What to do: Write out these lines exactly, beginning at the line that contains "panel layout icon" and stopping after the line that contains "point(122,136)".

Source records
** BEGIN **

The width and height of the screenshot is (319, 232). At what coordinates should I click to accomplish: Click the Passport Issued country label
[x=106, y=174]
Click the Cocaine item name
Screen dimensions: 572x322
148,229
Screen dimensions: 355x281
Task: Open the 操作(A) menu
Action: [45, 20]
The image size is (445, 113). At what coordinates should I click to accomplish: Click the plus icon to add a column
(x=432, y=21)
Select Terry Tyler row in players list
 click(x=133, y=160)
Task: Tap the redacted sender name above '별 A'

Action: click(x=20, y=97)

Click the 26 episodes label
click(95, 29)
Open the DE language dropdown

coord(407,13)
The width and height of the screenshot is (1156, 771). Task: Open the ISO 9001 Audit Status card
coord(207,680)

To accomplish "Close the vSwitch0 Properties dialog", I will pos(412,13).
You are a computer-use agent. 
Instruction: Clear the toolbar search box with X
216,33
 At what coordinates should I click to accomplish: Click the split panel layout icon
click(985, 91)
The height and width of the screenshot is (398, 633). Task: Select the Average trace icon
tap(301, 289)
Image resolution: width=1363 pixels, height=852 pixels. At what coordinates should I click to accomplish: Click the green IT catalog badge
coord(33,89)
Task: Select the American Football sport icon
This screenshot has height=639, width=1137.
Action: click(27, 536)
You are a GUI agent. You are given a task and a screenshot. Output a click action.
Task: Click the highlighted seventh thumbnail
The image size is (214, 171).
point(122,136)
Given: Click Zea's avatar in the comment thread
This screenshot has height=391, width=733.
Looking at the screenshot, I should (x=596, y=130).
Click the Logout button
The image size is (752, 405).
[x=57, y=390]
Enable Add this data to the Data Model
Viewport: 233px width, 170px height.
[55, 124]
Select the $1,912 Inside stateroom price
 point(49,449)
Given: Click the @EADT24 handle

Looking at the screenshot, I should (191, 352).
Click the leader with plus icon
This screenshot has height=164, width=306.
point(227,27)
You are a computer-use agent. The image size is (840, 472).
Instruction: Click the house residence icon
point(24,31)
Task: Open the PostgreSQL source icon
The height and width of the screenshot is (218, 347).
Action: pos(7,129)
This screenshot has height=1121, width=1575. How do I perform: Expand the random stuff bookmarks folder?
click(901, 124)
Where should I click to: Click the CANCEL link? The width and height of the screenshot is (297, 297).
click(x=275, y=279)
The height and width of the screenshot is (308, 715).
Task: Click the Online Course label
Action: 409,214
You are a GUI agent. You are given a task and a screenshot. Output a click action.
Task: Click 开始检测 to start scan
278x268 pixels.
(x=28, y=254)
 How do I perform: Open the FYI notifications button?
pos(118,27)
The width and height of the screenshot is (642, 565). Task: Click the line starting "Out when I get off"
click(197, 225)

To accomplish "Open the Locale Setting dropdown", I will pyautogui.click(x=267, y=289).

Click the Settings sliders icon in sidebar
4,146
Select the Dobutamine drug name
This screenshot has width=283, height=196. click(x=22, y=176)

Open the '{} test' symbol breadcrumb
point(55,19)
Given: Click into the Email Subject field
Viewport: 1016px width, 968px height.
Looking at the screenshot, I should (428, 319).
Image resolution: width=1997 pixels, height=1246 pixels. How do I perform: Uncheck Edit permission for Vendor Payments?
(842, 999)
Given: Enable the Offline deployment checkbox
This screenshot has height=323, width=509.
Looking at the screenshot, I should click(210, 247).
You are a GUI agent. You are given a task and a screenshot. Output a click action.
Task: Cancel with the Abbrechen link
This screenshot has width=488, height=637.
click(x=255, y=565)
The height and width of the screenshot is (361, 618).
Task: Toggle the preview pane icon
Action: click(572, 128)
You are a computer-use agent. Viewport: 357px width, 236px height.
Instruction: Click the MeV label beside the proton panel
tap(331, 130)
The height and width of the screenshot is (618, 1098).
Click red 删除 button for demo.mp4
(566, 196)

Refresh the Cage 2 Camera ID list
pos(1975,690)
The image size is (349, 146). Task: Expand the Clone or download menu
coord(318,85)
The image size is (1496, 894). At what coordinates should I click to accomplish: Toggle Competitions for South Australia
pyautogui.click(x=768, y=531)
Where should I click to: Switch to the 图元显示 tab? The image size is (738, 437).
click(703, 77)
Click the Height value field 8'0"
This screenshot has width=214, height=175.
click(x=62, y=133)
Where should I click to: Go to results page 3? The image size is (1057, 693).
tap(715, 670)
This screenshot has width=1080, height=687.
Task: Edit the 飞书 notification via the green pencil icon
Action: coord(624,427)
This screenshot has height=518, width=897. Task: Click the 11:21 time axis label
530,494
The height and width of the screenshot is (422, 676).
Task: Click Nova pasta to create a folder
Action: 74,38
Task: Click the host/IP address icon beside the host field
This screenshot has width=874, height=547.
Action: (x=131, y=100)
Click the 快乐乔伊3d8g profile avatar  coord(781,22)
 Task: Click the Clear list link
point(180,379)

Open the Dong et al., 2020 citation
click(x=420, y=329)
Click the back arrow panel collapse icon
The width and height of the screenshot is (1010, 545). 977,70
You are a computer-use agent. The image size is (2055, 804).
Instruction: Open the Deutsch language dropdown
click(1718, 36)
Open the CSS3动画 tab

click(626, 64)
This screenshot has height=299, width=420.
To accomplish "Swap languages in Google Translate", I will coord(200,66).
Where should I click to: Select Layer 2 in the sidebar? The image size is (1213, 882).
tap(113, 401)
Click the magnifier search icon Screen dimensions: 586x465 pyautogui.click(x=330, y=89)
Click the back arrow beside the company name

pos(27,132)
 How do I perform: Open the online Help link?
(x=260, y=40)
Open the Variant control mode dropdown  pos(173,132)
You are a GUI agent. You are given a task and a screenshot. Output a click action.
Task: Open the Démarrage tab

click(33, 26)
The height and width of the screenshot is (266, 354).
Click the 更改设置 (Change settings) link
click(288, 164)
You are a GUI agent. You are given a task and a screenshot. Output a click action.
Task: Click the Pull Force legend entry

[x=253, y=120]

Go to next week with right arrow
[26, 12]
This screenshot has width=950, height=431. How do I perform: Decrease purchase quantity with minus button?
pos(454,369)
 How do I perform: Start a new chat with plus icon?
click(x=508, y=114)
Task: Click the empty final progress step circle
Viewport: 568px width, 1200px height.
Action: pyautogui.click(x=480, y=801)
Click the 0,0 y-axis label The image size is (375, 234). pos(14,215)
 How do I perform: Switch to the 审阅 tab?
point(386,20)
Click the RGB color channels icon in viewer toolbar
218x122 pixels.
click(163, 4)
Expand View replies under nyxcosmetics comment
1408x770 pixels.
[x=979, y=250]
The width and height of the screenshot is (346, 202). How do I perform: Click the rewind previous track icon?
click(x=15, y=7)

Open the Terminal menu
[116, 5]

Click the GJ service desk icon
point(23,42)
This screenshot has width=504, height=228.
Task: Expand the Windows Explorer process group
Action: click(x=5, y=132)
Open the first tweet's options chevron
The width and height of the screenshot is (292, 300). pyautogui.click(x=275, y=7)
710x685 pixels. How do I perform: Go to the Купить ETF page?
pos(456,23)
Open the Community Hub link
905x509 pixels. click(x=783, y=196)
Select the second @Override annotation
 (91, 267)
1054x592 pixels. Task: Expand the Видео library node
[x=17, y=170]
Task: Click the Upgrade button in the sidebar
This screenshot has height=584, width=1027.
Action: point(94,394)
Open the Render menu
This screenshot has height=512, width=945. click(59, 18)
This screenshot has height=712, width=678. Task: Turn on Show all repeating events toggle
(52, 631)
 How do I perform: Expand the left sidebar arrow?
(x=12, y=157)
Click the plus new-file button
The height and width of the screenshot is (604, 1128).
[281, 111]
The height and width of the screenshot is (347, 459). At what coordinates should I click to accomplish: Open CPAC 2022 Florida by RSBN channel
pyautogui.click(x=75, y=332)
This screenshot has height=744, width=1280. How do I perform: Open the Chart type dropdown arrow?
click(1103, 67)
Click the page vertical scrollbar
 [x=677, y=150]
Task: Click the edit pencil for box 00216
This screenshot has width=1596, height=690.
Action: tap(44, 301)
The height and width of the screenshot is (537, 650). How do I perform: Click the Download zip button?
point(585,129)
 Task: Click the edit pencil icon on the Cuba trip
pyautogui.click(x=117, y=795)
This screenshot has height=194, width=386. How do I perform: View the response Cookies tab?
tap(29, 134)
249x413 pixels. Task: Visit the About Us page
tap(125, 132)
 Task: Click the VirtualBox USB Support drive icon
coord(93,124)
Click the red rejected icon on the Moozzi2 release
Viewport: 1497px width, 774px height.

** END **

Task response:
 At what coordinates should I click to accomplish: Click the split panel layout icon
click(985, 91)
The height and width of the screenshot is (398, 633). Task: Select the Average trace icon
tap(301, 289)
Image resolution: width=1363 pixels, height=852 pixels. At what coordinates should I click to accomplish: Click the green IT catalog badge
coord(33,89)
Task: Select the American Football sport icon
This screenshot has height=639, width=1137.
Action: click(27, 536)
You are a GUI agent. You are given a task and a screenshot. Output a click action.
Task: Click the highlighted seventh thumbnail
The image size is (214, 171).
point(122,136)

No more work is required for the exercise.